"""

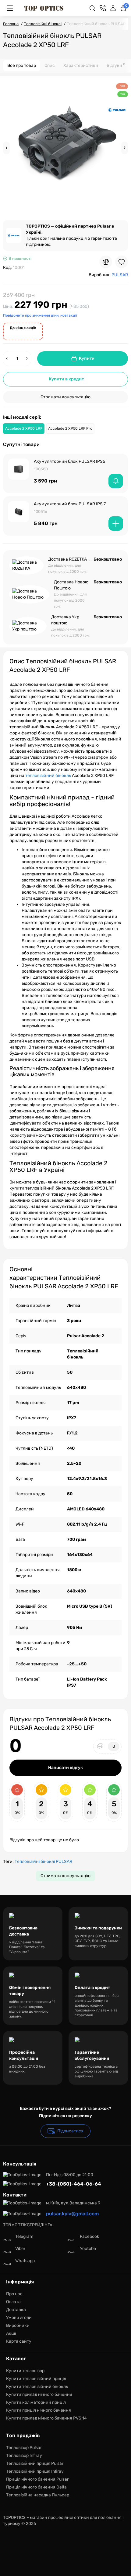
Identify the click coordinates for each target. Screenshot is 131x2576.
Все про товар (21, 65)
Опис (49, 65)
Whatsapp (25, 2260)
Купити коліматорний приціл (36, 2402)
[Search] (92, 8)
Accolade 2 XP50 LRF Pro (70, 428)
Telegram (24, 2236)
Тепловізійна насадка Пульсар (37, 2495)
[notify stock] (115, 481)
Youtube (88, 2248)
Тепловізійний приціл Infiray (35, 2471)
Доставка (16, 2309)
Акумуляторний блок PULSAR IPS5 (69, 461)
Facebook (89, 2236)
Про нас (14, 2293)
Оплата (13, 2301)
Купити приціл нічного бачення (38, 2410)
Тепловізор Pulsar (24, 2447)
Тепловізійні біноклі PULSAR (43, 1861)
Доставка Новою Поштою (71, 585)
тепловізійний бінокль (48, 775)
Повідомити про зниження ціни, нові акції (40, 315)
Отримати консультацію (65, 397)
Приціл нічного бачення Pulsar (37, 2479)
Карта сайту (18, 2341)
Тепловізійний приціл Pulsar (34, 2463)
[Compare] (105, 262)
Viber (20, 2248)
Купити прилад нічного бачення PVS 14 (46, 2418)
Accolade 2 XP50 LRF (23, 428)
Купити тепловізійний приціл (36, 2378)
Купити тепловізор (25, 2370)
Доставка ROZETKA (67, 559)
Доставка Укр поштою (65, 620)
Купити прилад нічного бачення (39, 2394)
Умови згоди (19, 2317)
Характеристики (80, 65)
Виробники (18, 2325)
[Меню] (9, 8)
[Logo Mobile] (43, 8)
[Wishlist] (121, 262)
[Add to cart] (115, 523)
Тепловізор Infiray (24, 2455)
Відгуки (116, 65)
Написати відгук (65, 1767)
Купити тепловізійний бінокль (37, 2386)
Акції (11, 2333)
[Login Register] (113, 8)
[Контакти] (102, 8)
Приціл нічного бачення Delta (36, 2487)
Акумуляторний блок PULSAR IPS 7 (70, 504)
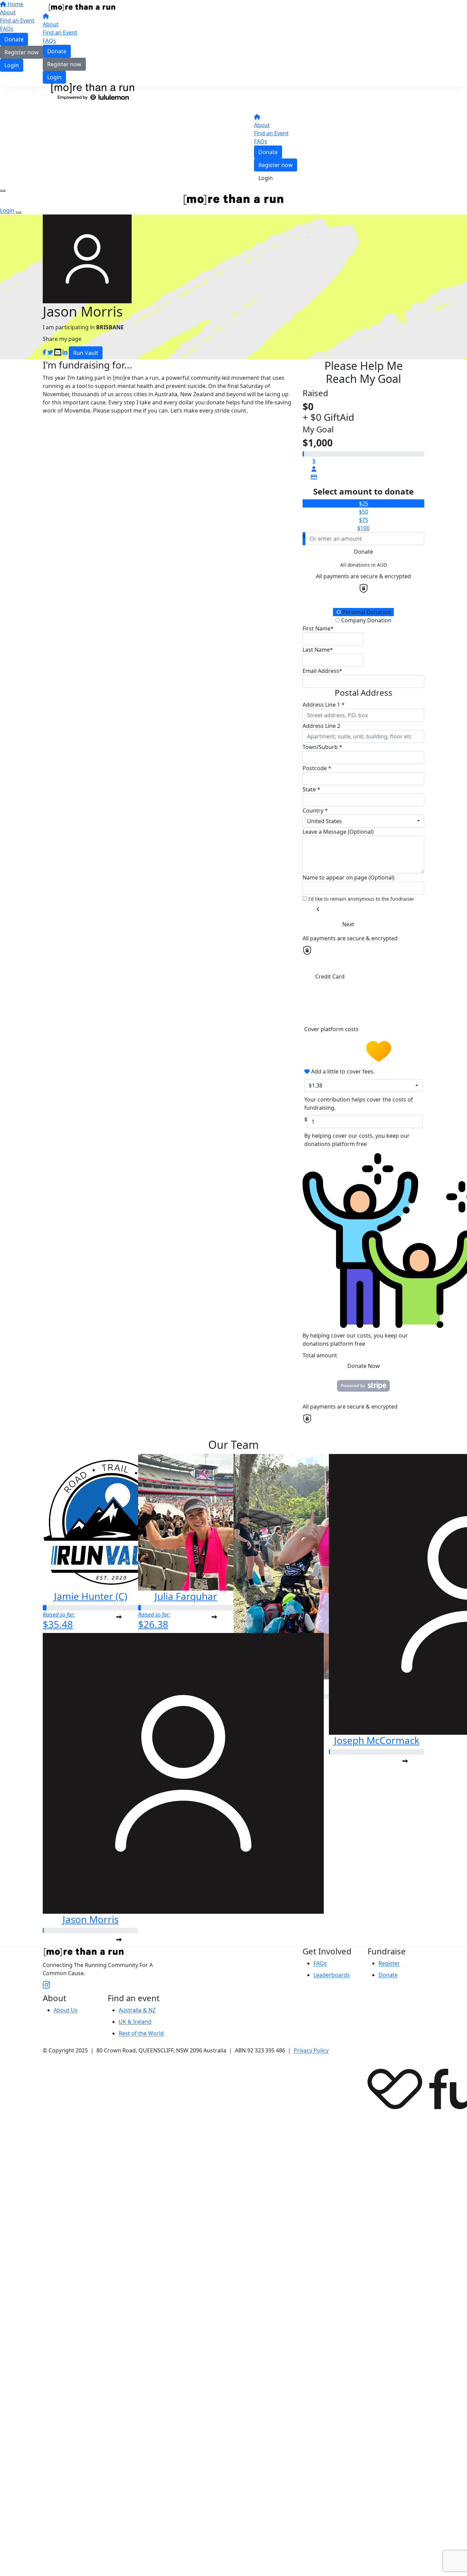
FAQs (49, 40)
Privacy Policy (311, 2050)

"""

• ACTION ITEM:
Beginning with the line that has "Опис (49, 65)" and ending with the line that has "Тепловізор Pulsar (24, 2447)", set down the lines above exactly and include no others.

• RESPONSE:
Опис (49, 65)
Whatsapp (25, 2260)
Купити коліматорний приціл (36, 2402)
[Search] (92, 8)
Accolade 2 XP50 LRF Pro (70, 428)
Telegram (24, 2236)
Тепловізійна насадка Пульсар (37, 2495)
[notify stock] (115, 481)
Youtube (88, 2248)
Тепловізійний приціл Infiray (35, 2471)
Доставка (16, 2309)
Акумуляторний блок PULSAR IPS5 (69, 461)
Facebook (89, 2236)
Про нас (14, 2293)
Оплата (13, 2301)
Купити приціл нічного бачення (38, 2410)
Тепловізор Pulsar (24, 2447)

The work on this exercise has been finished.